Task directions: Two lines below mark the span: the one containing "Screen dimensions: 952x1270" and the one containing "Given: Switch to the Oversigt tab". Set down both, plus every line between, exactly as they stand, and nothing else.

Given data:
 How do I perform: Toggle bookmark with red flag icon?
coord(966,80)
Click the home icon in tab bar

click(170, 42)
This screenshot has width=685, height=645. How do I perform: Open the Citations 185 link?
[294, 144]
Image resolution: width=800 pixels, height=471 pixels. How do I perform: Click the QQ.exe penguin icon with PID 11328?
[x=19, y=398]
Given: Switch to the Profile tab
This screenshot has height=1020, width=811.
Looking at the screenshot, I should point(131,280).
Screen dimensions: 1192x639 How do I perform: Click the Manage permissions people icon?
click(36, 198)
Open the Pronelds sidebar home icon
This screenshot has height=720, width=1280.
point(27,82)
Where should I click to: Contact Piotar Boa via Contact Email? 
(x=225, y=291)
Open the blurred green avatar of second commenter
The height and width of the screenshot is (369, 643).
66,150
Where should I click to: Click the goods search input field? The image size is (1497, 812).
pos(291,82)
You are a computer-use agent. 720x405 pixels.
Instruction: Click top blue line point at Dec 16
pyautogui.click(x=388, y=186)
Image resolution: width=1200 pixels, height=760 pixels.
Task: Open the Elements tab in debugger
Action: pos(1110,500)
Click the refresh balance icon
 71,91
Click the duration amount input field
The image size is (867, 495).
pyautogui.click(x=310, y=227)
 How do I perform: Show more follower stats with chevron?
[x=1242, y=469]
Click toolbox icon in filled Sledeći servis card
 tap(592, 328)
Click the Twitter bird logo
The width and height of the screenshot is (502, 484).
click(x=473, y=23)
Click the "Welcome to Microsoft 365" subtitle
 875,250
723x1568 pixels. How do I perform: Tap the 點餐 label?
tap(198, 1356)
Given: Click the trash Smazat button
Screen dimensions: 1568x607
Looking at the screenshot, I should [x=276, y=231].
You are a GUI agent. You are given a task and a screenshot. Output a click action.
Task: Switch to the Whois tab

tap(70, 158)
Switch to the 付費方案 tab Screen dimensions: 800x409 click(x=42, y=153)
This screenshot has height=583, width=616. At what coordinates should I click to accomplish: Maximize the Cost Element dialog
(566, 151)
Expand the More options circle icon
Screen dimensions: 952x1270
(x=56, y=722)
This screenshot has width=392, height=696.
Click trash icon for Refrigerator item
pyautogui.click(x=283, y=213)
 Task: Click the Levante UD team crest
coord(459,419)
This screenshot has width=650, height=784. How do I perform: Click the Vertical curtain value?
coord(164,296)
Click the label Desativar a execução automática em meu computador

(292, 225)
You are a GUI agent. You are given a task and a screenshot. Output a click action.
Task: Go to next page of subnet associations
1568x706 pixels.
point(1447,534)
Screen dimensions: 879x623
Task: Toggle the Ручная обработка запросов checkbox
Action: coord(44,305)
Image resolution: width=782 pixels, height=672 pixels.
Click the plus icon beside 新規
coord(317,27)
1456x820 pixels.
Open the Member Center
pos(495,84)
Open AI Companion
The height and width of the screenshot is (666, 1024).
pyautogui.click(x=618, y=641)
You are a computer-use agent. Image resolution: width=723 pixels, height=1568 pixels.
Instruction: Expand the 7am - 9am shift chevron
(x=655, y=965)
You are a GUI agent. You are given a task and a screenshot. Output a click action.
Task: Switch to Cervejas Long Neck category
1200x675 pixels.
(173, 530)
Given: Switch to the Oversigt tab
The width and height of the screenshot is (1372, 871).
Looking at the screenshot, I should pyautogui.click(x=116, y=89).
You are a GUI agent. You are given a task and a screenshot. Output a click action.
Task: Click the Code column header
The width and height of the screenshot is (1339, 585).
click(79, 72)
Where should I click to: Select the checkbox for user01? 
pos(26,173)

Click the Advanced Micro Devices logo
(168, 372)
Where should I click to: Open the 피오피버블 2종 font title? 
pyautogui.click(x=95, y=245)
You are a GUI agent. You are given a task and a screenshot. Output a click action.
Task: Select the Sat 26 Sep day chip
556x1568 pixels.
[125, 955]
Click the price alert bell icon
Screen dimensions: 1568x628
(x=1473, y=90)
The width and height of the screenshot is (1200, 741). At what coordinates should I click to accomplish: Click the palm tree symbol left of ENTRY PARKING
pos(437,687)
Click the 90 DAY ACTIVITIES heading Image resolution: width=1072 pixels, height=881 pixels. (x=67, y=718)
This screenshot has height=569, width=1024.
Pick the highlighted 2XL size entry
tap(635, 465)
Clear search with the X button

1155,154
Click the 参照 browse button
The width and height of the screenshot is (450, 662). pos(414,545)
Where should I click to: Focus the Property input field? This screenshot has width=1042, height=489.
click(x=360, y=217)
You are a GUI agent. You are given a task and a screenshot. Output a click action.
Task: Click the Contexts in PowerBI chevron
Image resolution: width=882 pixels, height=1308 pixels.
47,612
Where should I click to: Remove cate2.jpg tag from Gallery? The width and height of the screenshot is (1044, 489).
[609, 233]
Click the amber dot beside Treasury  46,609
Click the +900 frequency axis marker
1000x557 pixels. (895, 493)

Solution:
Screen dimensions: 952x1270
(x=56, y=722)
This screenshot has width=392, height=696.
Click trash icon for Refrigerator item
pyautogui.click(x=283, y=213)
 Task: Click the Levante UD team crest
coord(459,419)
This screenshot has width=650, height=784. How do I perform: Click the Vertical curtain value?
coord(164,296)
Click the label Desativar a execução automática em meu computador

(292, 225)
You are a GUI agent. You are given a task and a screenshot. Output a click action.
Task: Go to next page of subnet associations
1568x706 pixels.
point(1447,534)
Screen dimensions: 879x623
Task: Toggle the Ручная обработка запросов checkbox
Action: coord(44,305)
Image resolution: width=782 pixels, height=672 pixels.
Click the plus icon beside 新規
coord(317,27)
1456x820 pixels.
Open the Member Center
pos(495,84)
Open AI Companion
The height and width of the screenshot is (666, 1024).
pyautogui.click(x=618, y=641)
You are a computer-use agent. Image resolution: width=723 pixels, height=1568 pixels.
Instruction: Expand the 7am - 9am shift chevron
(x=655, y=965)
You are a GUI agent. You are given a task and a screenshot. Output a click action.
Task: Switch to Cervejas Long Neck category
1200x675 pixels.
(173, 530)
Given: Switch to the Oversigt tab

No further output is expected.